Jim was part of a community that proudly called what has become Ohio City, the Near West Side.  Or as a poster of the era said “This is a neighborhood. Cleveland is an Ohio city.” The community founded health clinics, schools, book stores, community organizations like Near West Neighbors in Action, and social service agencies.  Jim thrived in this stew of idealism and imagination. Jim and his wife Patty raised three children on the Near West Side, Anne, Laura and Daniel Schlecht.  During his long career of service to the community, Jim has worked at the Rose Mary Center, the West Side Community House, the West Side Catholic Center, and is currently with Care Alliance (the local health care for the homeless).  

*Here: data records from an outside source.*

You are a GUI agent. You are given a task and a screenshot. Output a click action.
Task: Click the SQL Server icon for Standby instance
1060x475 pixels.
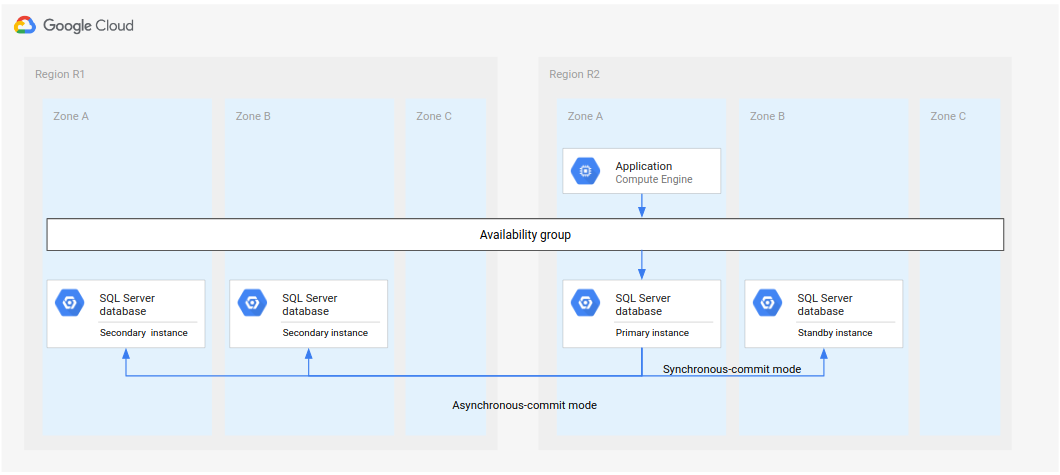[x=768, y=303]
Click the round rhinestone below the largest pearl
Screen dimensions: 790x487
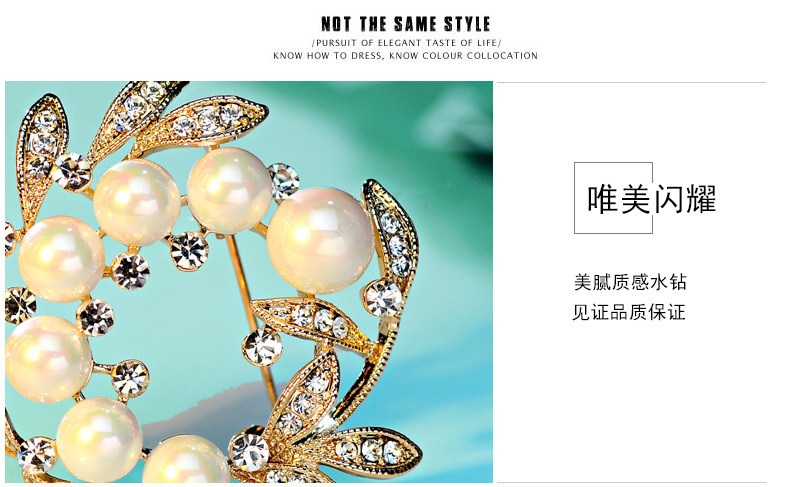click(x=383, y=298)
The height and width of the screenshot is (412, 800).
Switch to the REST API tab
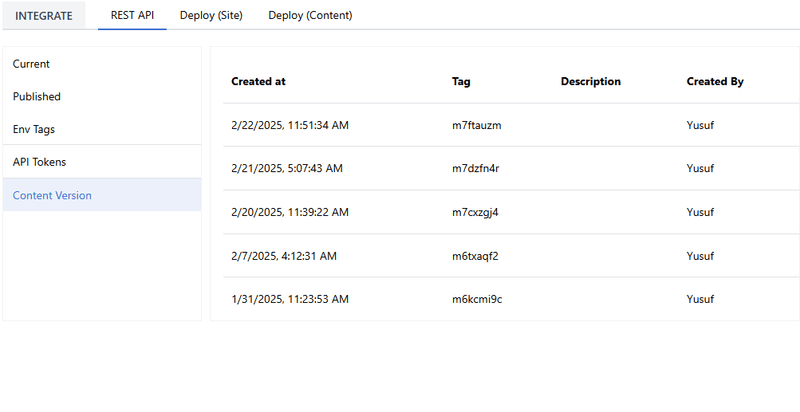pos(132,16)
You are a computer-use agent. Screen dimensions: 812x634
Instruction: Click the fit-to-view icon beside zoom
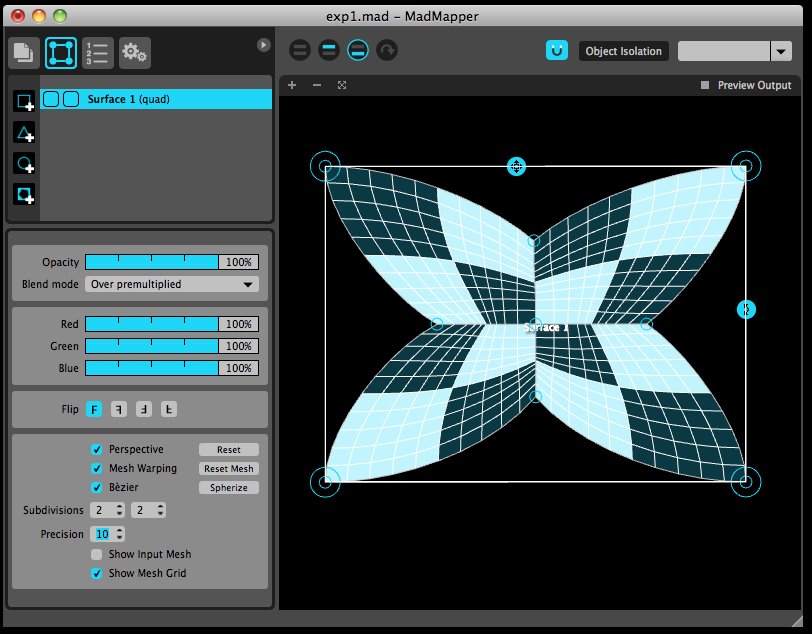point(342,85)

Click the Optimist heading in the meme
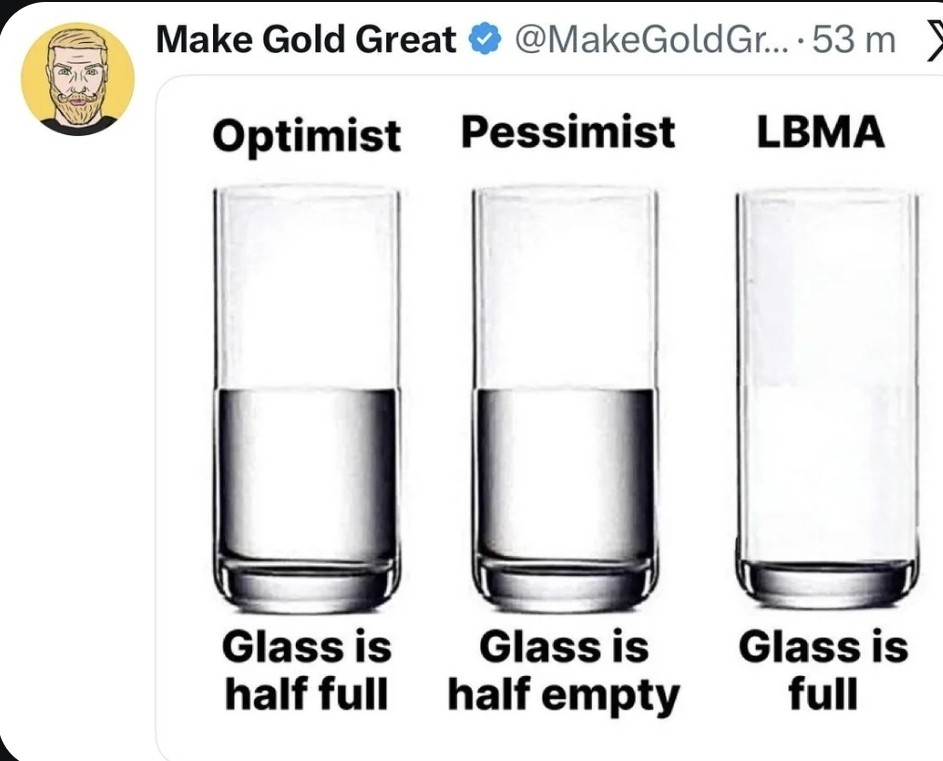306,135
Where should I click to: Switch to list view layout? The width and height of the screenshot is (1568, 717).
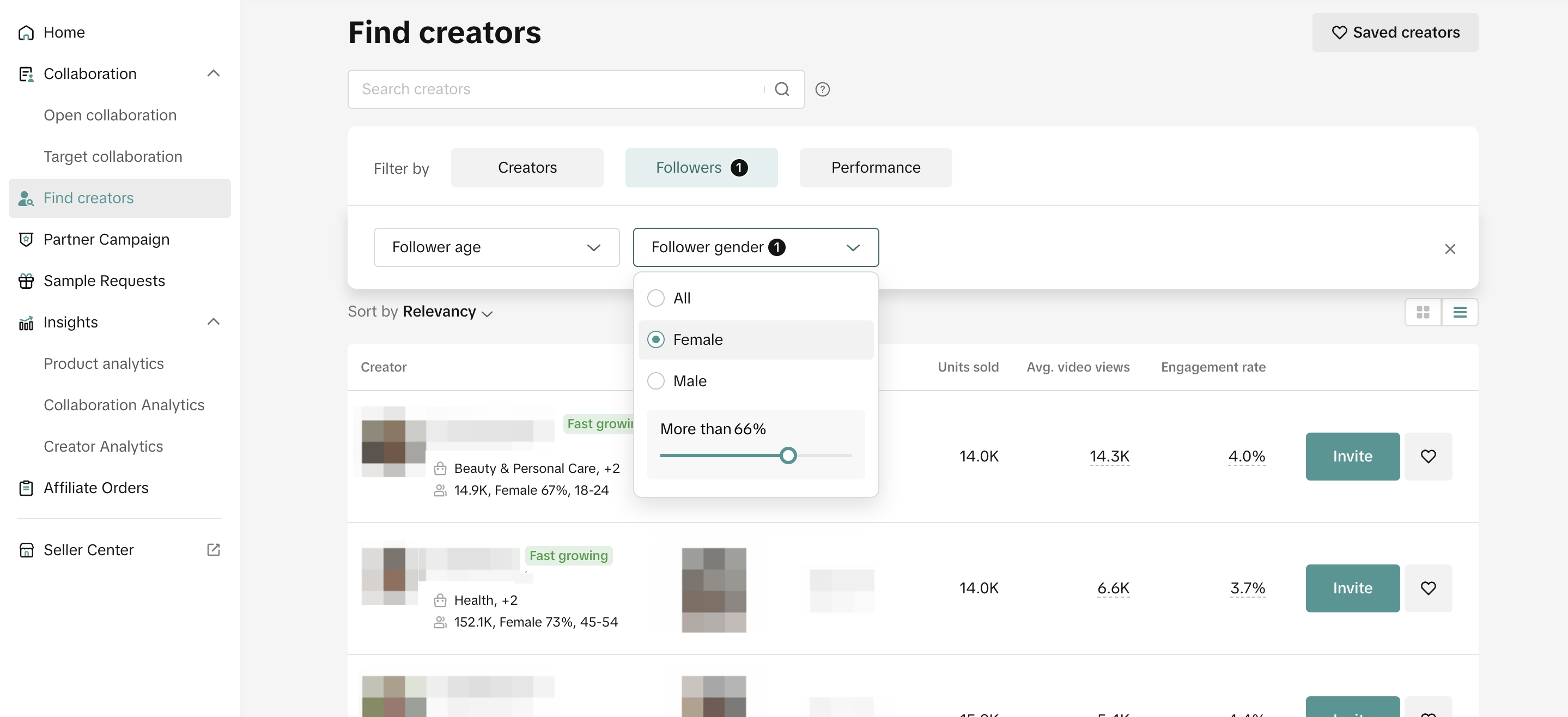(x=1459, y=312)
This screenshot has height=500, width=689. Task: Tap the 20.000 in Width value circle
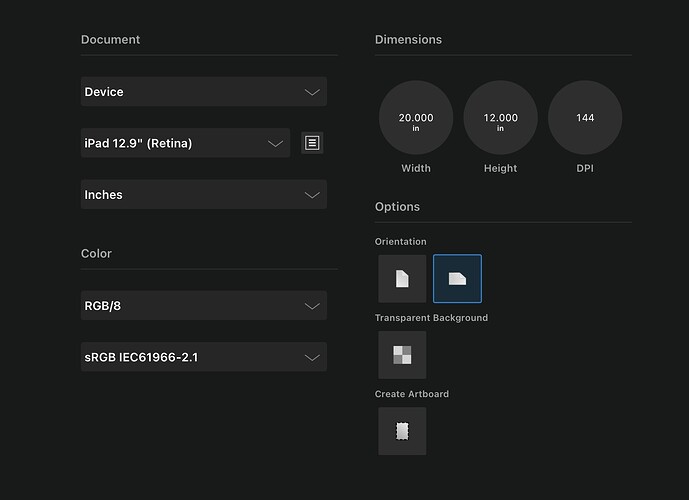click(x=416, y=118)
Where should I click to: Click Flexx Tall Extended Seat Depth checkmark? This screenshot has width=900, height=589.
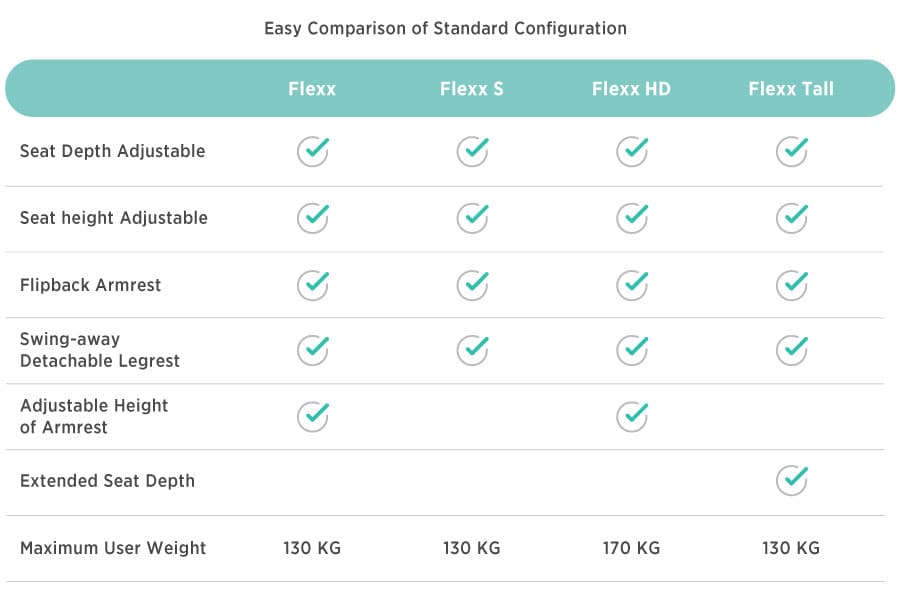coord(792,480)
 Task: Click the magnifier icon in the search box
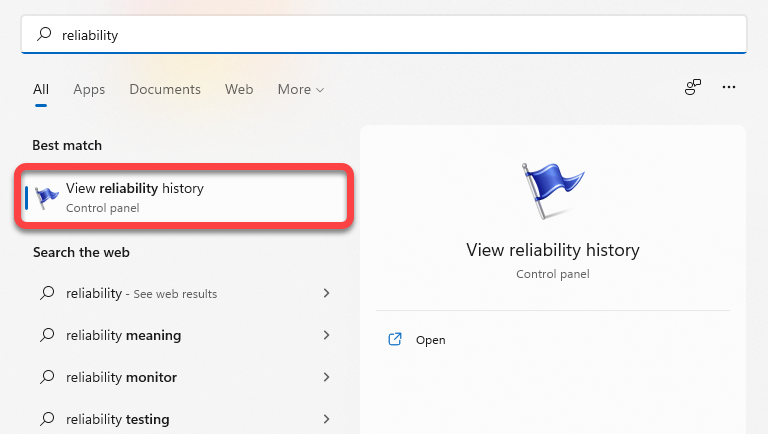44,35
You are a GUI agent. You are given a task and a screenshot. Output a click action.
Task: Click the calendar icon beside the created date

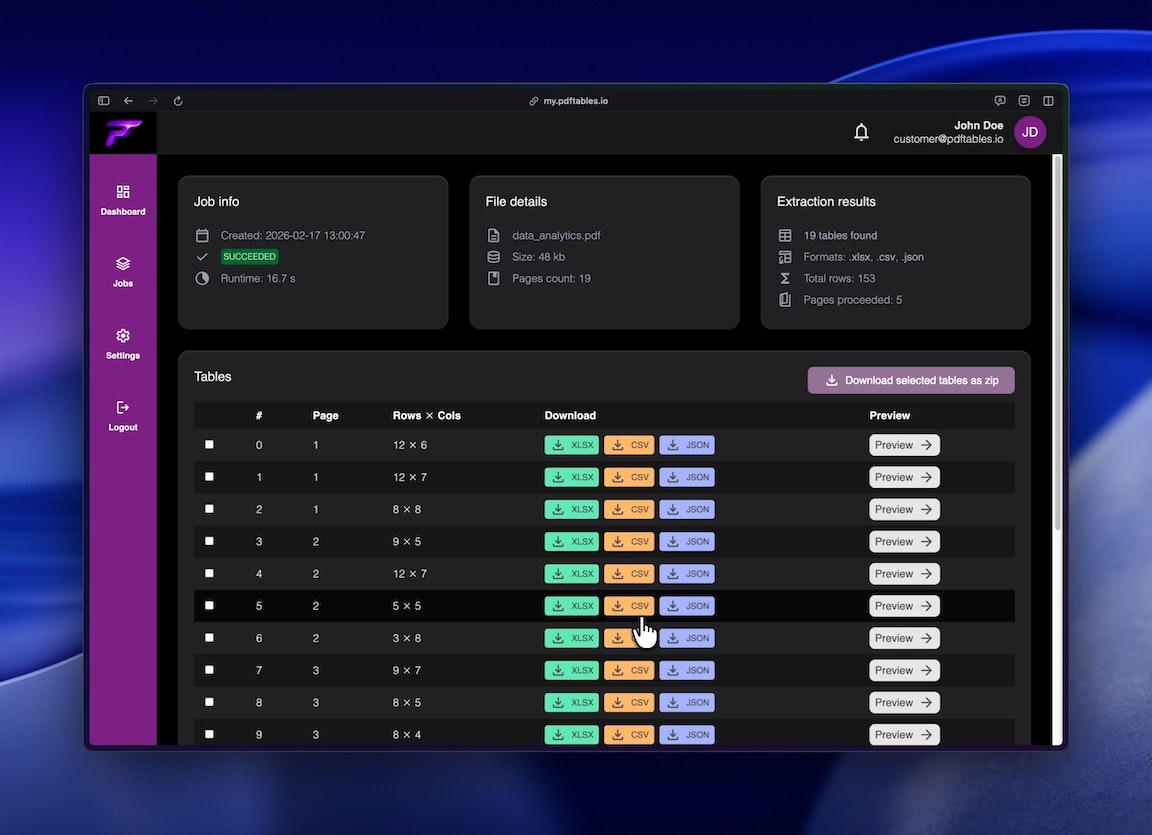click(x=202, y=235)
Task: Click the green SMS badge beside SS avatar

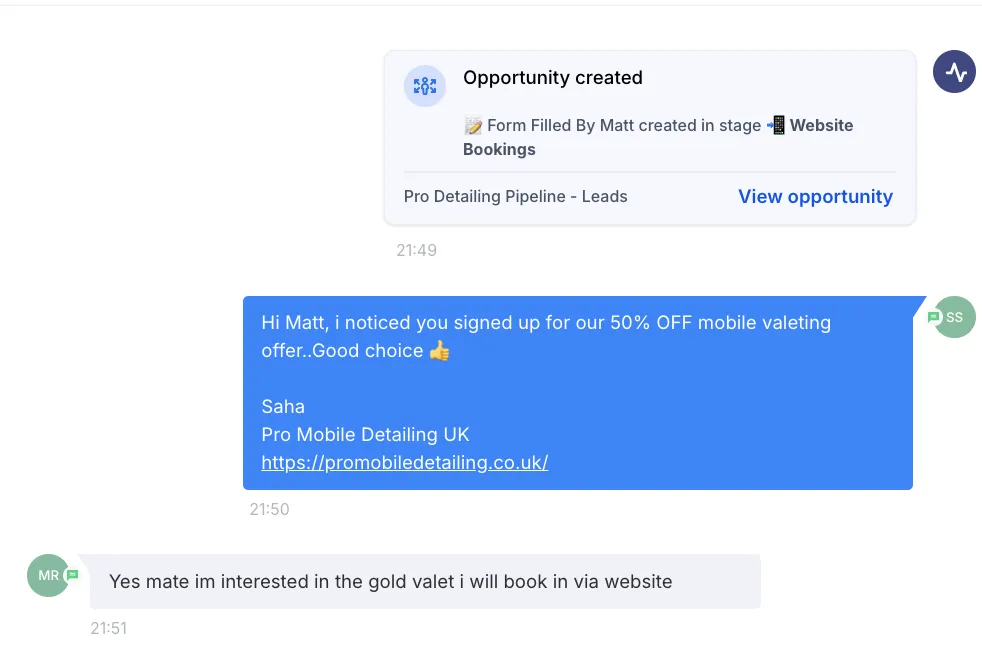Action: (934, 317)
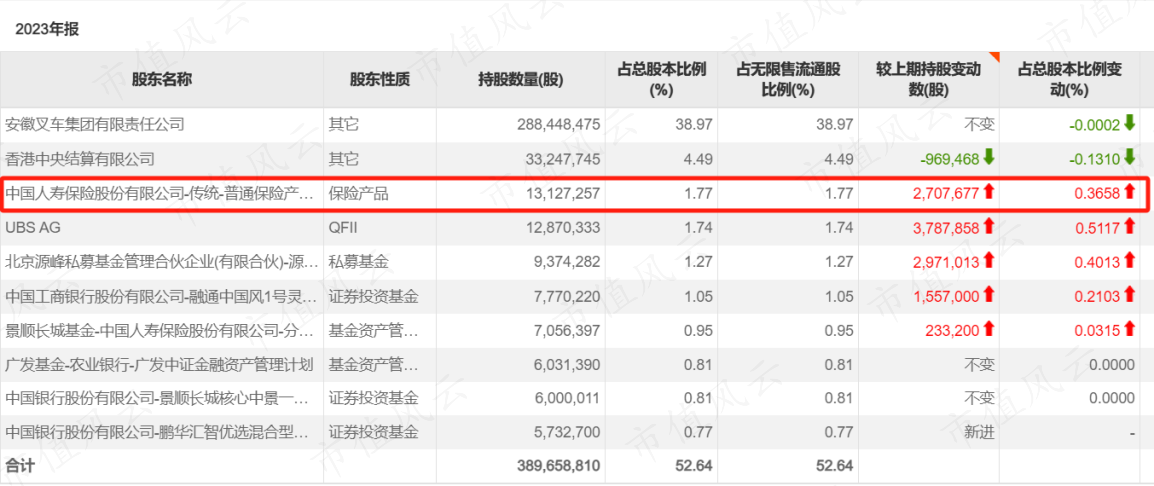Click red up arrow beside 0.5117
The width and height of the screenshot is (1154, 486).
1130,228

I met Jim while working for a housing group located in the headquarters of this community – the old West Side Community House on Bridge Ave.  Jim ran the senior citizens’ meals program, and out of his small, crowded and chaotic office learned all that one could ever hope to learn about putting people and their needs in touch with the resources to help them.  If Jim doesn’t know about a resource, or how to find out about a resource, it probably doesn’t exist. 

Above all else Jim has made serving the least of us, the homeless, his life’s work.  If you ever get a chance, take the opportunity to go with Jim on his daily rounds to the homeless shelters, the social service agencies, or the homeless camps that are tucked away un-noticed by most Clevelanders.  The homeless know Jim, and Jim knows them by name and biography.  They are not numbers or clients to Jim.  They are people no better or worse in his view than he is. 

While other people talk the talk, Jim walks the walk.  Early in this life on the Near West Side, he joined the anti-war movement and was arrested on the grounds of the White House in the company of such iconic figures as the Berrigan brothers.  He has not mellowed with age, and just hearing his name can cause the sponsors of the Cleveland Air Show to break out in hives.  He has been arrested there, protesting war and advocatng peace. 

This brief bio of Jim pales before the task of doing justice to a person who I proudly call my brother.  I am not alone in that, and I know that when he calls me his brother he means it. 

  

Brian Davis

Posts reflects the opinions of those who sign the entry.